I was living in Berkely. Took a major dose of acid, rolled some j's and had my roomate drop me at the freeway on ramp off University Ave. Hitched to the city, took a bus to a few blocks from Winterland. By this time, i could barely function, but the concert was amazing. I have seen lots of big acts, with major stage presence, but no one compared to Jim Morrison. That includes Janis and Mick)

On the way home I turned down one ride with a Hell's Angel in a VW bug (in full colours), because he wanted to stop at a party in Oakland before going on to Berkeley. I figured I had already had a pretty full evening.

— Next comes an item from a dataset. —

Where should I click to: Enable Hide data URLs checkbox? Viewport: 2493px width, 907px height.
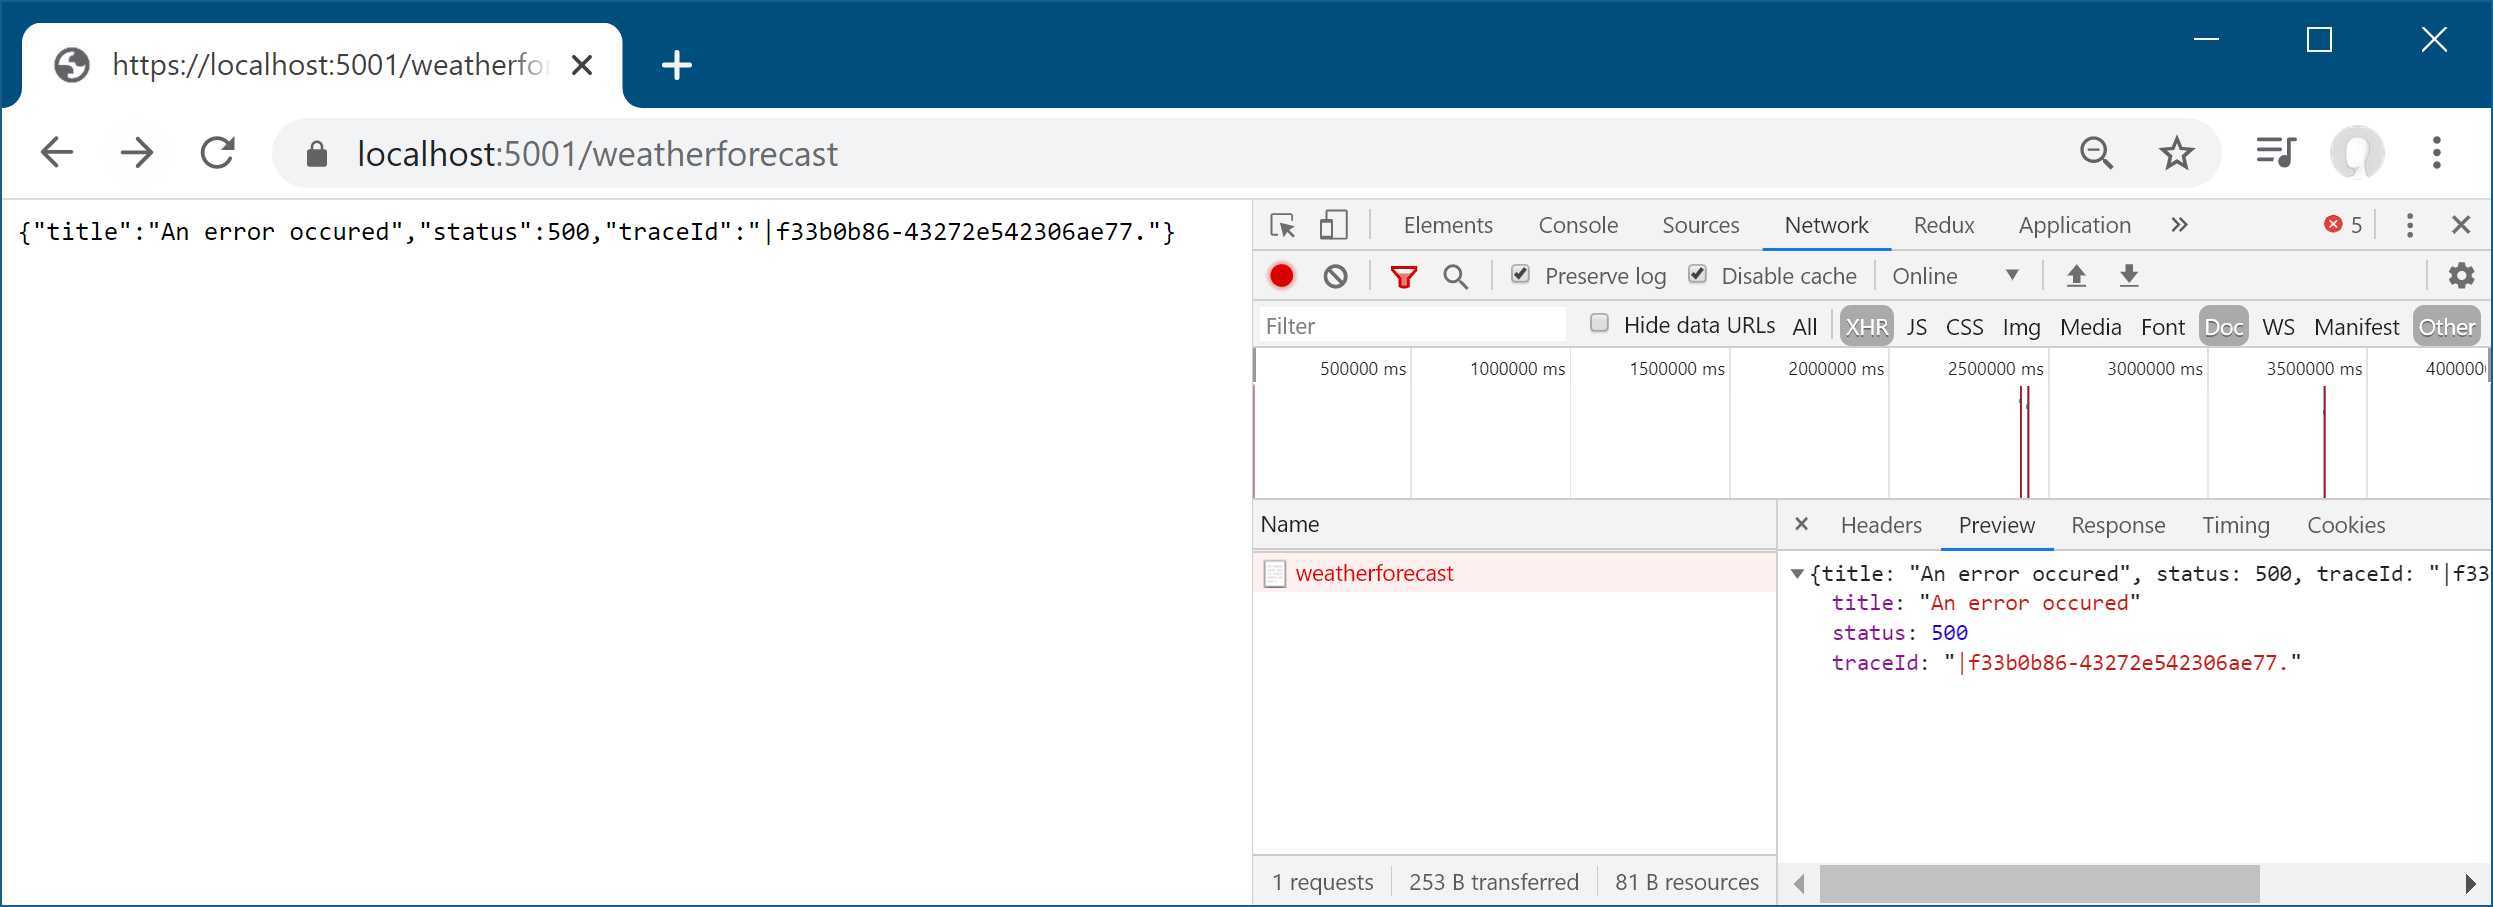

Honorable Mentions: Cream (1968 & 2005), Rod Stewart with the Small Faces, Festival Express in Calgary, The Rolling Stones(3X)

Craig


----------



## mhammer

Now THOSE were the days. Pretty broad spread of music there: cajun, rockabilly, Memphis soul, and whatever the heck The Doors were. All on the same bill, and nobody blinked an eye.

As for the all-day MLG things, didn't Luke & the Apostles become Kensington Market eventually? Roy Kenner became part of the James Gang, right? The Big Town Boys I seem to remember from CBC's Music Hop, and Stitch in Tyme had one radio hit that I can vaguely remember....aaaaaand a quick google search confirms what I sort of remembered; they did a cover of the Beatles "Got to Get You Into My Life". Ugly Ducklings I remember from their single "Nothing" - one of the great garage rock tunes of Canadian pop, right up there with "1, 2, 5" by The Haunted.

I went to see The Paupers during Expo 67. They were pretty cool. One of the guitar players had a Tele that was so microphonic he could whistle into it and make sounds. I think I still have my single of "Magic People".


----------



## bscott

The Who - in Kingston, ON, 67 - the Cobwebs and Strange tour, McKenna Mendelson Mainline - Carleton Univ - early 70's. McKenna could wail on the guitar - one of the most underrated players, Al Jarreau - Barbados Jazz festival - 96 - he had the Earth, Wind and Fire rhythm section backing him up - absolutely amazing, astounding, etc.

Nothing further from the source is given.